And then between their business expertise and our ability to understand how a I can help them. A lot of very cool stuff happens. 

Rob: What are their differences? in the prompts from Copilot to ChatGPT or any of the other engines out there? 

Shawn: So, um, I have a philosophy, for sure, um, about that question. The short answer is yes.

There, there, some, some, um, LLMs are better at some things versus others. The reality is, they're, you know, for the general populace, they're all very close. It really comes down to how do you use it the best or get the most Uh, out of your [00:18:00] workflows. Um, and so in general, our philosophy, because we have experts in Gemini, we have experts in Claude, we have experts, um, in ChatGPT, we have experts in CoPilot.

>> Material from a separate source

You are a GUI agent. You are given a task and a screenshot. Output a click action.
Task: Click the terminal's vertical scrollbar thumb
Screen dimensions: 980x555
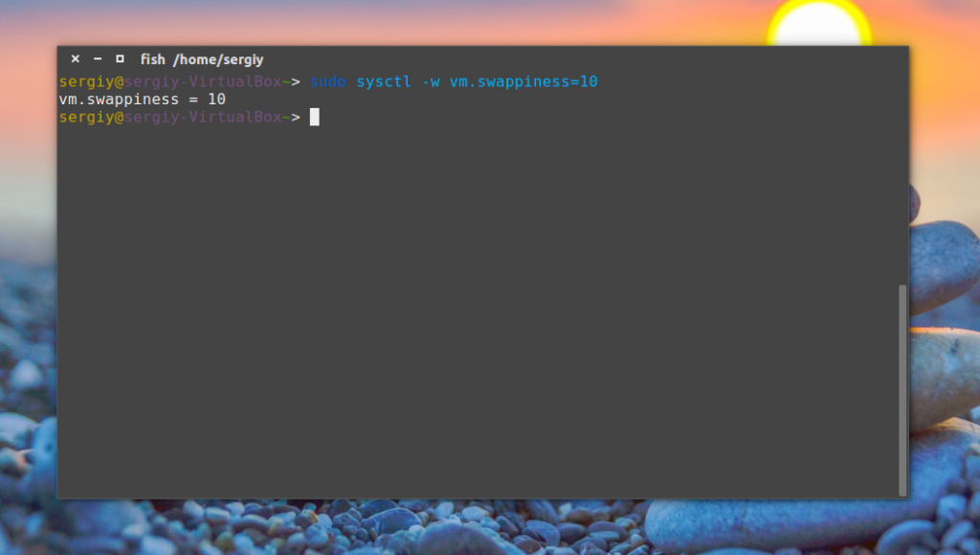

It really comes down to what, where does your business work the most? And then we're gonna help you take advantage of that. Like, if you need to go code, we're gonna tell you something different than if you're trying to get most personal productivity out of using Microsoft, right? So, There are such nuances at this point that you need to just understand how to use any of them.

to get a ton of value. 

Rob: Um, you know, some of the things that we saw in the AI offerings that we were given, you know, to from our distributors, a lot of them were around contact center and agent replacements. Um, and it was very hard to justify those costs. to the business, right? Um, because we were looking at very long proof of concept times, you know, six months to get a proof of [00:19:00] concept upped and tweaked to where it actually works.

And hundreds of thousands of dollars to get just the proof of concept up. Um, so it was really hard to justify a lot of these to the business of, Hey, I think we're going to get this out on the other end, but you know, we're not really sure. Um, and. You know, you could look at similar industries and similar data sets, but those aren't pulling from the same data stack that other people are pulling from from their information.

So, um, how have you seen in the work that you're doing? Project approvals. 

Shawn: So you bring up such a such a great point. So part of our process, as I mentioned, we start with education, but that gets you in. And what we're seeing is like 4. 5 4. 5 hours a week of productivity gain, like That's 10%. That's like over 10%.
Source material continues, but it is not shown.